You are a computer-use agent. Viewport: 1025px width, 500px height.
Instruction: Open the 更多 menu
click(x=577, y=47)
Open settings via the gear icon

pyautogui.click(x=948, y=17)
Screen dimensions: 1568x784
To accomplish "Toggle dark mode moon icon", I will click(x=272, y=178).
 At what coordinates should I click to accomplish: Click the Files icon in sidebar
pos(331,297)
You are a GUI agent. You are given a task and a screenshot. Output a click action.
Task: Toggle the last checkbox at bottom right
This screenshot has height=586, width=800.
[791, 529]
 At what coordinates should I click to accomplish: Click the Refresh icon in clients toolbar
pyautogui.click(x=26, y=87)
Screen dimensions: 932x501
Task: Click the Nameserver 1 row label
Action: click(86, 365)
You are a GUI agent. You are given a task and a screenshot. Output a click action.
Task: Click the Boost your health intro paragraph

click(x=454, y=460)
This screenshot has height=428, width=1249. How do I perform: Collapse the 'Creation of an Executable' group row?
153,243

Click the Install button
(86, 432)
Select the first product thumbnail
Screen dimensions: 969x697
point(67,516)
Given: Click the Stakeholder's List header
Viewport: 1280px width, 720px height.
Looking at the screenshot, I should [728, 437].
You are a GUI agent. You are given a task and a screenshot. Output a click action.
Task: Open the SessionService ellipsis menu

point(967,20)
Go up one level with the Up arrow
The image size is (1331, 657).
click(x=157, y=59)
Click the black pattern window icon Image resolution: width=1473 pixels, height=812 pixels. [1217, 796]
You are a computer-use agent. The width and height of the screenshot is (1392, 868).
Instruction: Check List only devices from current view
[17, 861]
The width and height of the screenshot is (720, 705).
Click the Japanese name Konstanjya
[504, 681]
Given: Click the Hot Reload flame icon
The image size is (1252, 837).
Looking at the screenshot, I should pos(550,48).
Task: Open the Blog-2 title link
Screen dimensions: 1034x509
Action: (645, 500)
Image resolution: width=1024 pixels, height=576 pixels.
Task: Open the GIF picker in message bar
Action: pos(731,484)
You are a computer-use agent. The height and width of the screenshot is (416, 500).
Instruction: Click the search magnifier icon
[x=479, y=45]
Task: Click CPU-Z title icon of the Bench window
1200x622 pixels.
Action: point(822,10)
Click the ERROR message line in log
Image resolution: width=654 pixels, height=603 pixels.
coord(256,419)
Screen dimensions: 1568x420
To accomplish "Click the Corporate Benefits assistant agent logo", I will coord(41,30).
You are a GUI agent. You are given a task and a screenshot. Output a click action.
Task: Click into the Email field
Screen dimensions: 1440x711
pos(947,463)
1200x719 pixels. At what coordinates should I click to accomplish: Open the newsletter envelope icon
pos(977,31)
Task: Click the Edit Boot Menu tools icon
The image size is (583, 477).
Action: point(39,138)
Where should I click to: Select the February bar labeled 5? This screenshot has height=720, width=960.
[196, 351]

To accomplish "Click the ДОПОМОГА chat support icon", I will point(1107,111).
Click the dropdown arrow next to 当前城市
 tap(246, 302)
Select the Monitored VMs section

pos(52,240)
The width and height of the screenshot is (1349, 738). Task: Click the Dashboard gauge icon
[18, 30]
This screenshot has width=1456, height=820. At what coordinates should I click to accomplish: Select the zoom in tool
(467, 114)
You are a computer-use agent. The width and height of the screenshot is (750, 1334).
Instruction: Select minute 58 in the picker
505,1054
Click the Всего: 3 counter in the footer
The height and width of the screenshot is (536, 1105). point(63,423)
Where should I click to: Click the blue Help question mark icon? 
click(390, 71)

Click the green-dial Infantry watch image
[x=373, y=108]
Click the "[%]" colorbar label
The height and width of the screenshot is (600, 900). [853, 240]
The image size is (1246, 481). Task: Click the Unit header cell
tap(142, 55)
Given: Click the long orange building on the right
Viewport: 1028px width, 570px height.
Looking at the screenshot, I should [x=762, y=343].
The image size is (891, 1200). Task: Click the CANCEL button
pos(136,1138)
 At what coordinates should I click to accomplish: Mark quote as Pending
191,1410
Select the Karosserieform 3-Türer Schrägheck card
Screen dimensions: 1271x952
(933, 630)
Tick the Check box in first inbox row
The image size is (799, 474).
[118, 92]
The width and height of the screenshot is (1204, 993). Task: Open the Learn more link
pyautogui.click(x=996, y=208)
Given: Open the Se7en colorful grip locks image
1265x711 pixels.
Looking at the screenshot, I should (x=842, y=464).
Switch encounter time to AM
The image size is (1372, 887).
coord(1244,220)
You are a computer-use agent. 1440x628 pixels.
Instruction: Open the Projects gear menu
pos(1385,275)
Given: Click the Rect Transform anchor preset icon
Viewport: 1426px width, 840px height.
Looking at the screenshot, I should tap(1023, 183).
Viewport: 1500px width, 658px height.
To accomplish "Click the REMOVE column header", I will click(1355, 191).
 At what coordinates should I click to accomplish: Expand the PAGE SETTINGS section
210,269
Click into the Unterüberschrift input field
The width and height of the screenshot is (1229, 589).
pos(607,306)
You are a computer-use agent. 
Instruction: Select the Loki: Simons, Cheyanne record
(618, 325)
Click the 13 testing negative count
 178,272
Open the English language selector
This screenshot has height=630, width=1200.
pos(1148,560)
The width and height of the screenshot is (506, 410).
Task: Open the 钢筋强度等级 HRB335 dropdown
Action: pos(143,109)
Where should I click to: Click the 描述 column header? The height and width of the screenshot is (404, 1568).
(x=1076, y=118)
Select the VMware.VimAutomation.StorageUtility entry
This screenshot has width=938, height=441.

##########

**How to complete this task**. Set down every record once more, exactly as written.

**Your solution**.
You are a computer-use agent. Viewport: 1025px width, 500px height.
Instruction: Open the 更多 menu
click(x=577, y=47)
Open settings via the gear icon

pyautogui.click(x=948, y=17)
Screen dimensions: 1568x784
To accomplish "Toggle dark mode moon icon", I will click(x=272, y=178).
 At what coordinates should I click to accomplish: Click the Files icon in sidebar
pos(331,297)
You are a GUI agent. You are given a task and a screenshot. Output a click action.
Task: Toggle the last checkbox at bottom right
This screenshot has height=586, width=800.
[791, 529]
 At what coordinates should I click to accomplish: Click the Refresh icon in clients toolbar
pyautogui.click(x=26, y=87)
Screen dimensions: 932x501
Task: Click the Nameserver 1 row label
Action: click(86, 365)
You are a GUI agent. You are given a task and a screenshot. Output a click action.
Task: Click the Boost your health intro paragraph

click(x=454, y=460)
This screenshot has height=428, width=1249. How do I perform: Collapse the 'Creation of an Executable' group row?
153,243

Click the Install button
(86, 432)
Select the first product thumbnail
Screen dimensions: 969x697
point(67,516)
Given: Click the Stakeholder's List header
Viewport: 1280px width, 720px height.
Looking at the screenshot, I should [728, 437].
You are a GUI agent. You are given a task and a screenshot. Output a click action.
Task: Open the SessionService ellipsis menu

point(967,20)
Go up one level with the Up arrow
The image size is (1331, 657).
click(x=157, y=59)
Click the black pattern window icon Image resolution: width=1473 pixels, height=812 pixels. [1217, 796]
You are a computer-use agent. The width and height of the screenshot is (1392, 868).
Instruction: Check List only devices from current view
[17, 861]
The width and height of the screenshot is (720, 705).
Click the Japanese name Konstanjya
[504, 681]
Given: Click the Hot Reload flame icon
The image size is (1252, 837).
Looking at the screenshot, I should pos(550,48).
Task: Open the Blog-2 title link
Screen dimensions: 1034x509
Action: (645, 500)
Image resolution: width=1024 pixels, height=576 pixels.
Task: Open the GIF picker in message bar
Action: pos(731,484)
You are a computer-use agent. The height and width of the screenshot is (416, 500).
Instruction: Click the search magnifier icon
[x=479, y=45]
Task: Click CPU-Z title icon of the Bench window
1200x622 pixels.
Action: point(822,10)
Click the ERROR message line in log
Image resolution: width=654 pixels, height=603 pixels.
coord(256,419)
Screen dimensions: 1568x420
To accomplish "Click the Corporate Benefits assistant agent logo", I will coord(41,30).
You are a GUI agent. You are given a task and a screenshot. Output a click action.
Task: Click into the Email field
Screen dimensions: 1440x711
pos(947,463)
1200x719 pixels. At what coordinates should I click to accomplish: Open the newsletter envelope icon
pos(977,31)
Task: Click the Edit Boot Menu tools icon
The image size is (583, 477).
Action: point(39,138)
Where should I click to: Select the February bar labeled 5? This screenshot has height=720, width=960.
[196, 351]

To accomplish "Click the ДОПОМОГА chat support icon", I will point(1107,111).
Click the dropdown arrow next to 当前城市
 tap(246, 302)
Select the Monitored VMs section

pos(52,240)
The width and height of the screenshot is (1349, 738). Task: Click the Dashboard gauge icon
[18, 30]
This screenshot has width=1456, height=820. At what coordinates should I click to accomplish: Select the zoom in tool
(467, 114)
You are a computer-use agent. The width and height of the screenshot is (750, 1334).
Instruction: Select minute 58 in the picker
505,1054
Click the Всего: 3 counter in the footer
The height and width of the screenshot is (536, 1105). point(63,423)
Where should I click to: Click the blue Help question mark icon? 
click(390, 71)

Click the green-dial Infantry watch image
[x=373, y=108]
Click the "[%]" colorbar label
The height and width of the screenshot is (600, 900). [853, 240]
The image size is (1246, 481). Task: Click the Unit header cell
tap(142, 55)
Given: Click the long orange building on the right
Viewport: 1028px width, 570px height.
Looking at the screenshot, I should [x=762, y=343].
The image size is (891, 1200). Task: Click the CANCEL button
pos(136,1138)
 At what coordinates should I click to accomplish: Mark quote as Pending
191,1410
Select the Karosserieform 3-Türer Schrägheck card
Screen dimensions: 1271x952
(933, 630)
Tick the Check box in first inbox row
The image size is (799, 474).
[118, 92]
The width and height of the screenshot is (1204, 993). Task: Open the Learn more link
pyautogui.click(x=996, y=208)
Given: Open the Se7en colorful grip locks image
1265x711 pixels.
Looking at the screenshot, I should (x=842, y=464).
Switch encounter time to AM
The image size is (1372, 887).
coord(1244,220)
You are a computer-use agent. 1440x628 pixels.
Instruction: Open the Projects gear menu
pos(1385,275)
Given: Click the Rect Transform anchor preset icon
Viewport: 1426px width, 840px height.
Looking at the screenshot, I should tap(1023, 183).
Viewport: 1500px width, 658px height.
To accomplish "Click the REMOVE column header", I will click(1355, 191).
 At what coordinates should I click to accomplish: Expand the PAGE SETTINGS section
210,269
Click into the Unterüberschrift input field
The width and height of the screenshot is (1229, 589).
pos(607,306)
You are a computer-use agent. 
Instruction: Select the Loki: Simons, Cheyanne record
(618, 325)
Click the 13 testing negative count
 178,272
Open the English language selector
This screenshot has height=630, width=1200.
pos(1148,560)
The width and height of the screenshot is (506, 410).
Task: Open the 钢筋强度等级 HRB335 dropdown
Action: pos(143,109)
Where should I click to: Click the 描述 column header? The height and width of the screenshot is (404, 1568).
(x=1076, y=118)
Select the VMware.VimAutomation.StorageUtility entry
This screenshot has width=938, height=441.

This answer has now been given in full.